Sustainable plug: Hooray for AMTRACK! First-class seats, power outlets and no involuntary groping.

Thursday, November 11, 2010

Sustainable Substitutions #2: The Blowtorch

Disclaimers:
Kids: DO NOT DO THIS WITHOUT PARENTAL SUPERVISION!
Parents: DO NOT LET YOUR KIDS DO THIS!

We're getting into nut pie season. We might also be heading for much higher gas prices again, and your bike-commuting pie maker may have to celebrate with Schadenfreude Pie. This requires roasted nuts, and, given the price instability and unsustainability of fossil fuels, a natural gas oven is not an option.

So, how do we get nuts hot enough to carmelize some of their sugars and break down their bitter flavor? We need two things: A metal bowl and a butane blowtorch.
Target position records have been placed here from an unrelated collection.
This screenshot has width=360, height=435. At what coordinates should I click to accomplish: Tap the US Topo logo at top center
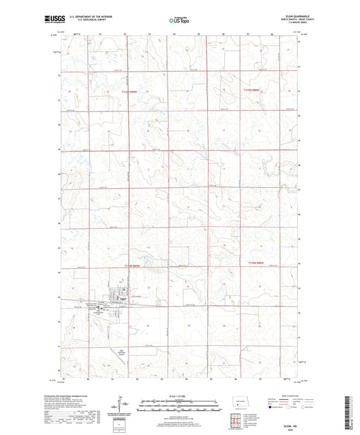coord(179,21)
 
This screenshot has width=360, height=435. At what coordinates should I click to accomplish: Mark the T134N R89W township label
coord(135,267)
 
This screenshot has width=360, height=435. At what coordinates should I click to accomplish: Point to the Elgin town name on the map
coord(121,298)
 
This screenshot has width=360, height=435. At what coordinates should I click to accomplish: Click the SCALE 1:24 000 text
coord(179,396)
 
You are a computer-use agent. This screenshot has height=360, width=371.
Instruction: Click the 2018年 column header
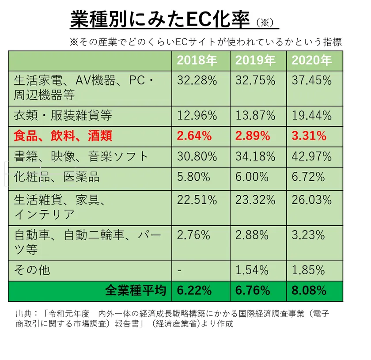(x=197, y=61)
Butane is a lot easier to make out of biomass than gasoline, and a lot easier to transport than natural gas.

Place the nuts in the bottom of the bowl and rapidly wave the flame over them. Those little balls of proteins and fats will burn vigorously if you're not careful, so keep that flame moving. Make sure you keep the flame moving, shake the bowl to get nuts from the bottom to the top, and stop as soon as the kitchen smells warm and nutty.

This approach will lightly char some of the of the nuts, giving your pies a more complex flavor profile. It does involve a bit more active labor, but significantly less total time than oven roasting, so depending on which econometric you use this process improves or harms pie making productivity. However, it does involve playing with carefully wielding fire, so the added enjoyment makes this a net positive from a PMCIN perspective. For more on making up convenient economic metrics, check out William Easterly's excellent Aid Watchers blog.

Saturday, November 6, 2010

This week in pie-making

Two pieces of news caught your pie-maker's eye this week, and it's hard to say which is more significant:

(1) We just witnessed our third "wave" election in a row.

(2) The Federal Reserve is going to print another $600,000,000,000 (that's $600billion)

Both are a reaction to the perception that the US economy is in terrible shape, and I think both will prove remarkably ineffective. Neither the Republicans nor the Federal Reserve have the authority or will to break the politics of stasis in which we find ourselves today. Both will warn of the dangers of large, continuous Federal deficits, but both rely on them for political support or policy tools, respectively. Both count on a large increase in consumer spending to make their economic models work, and all will be disappointed on that score.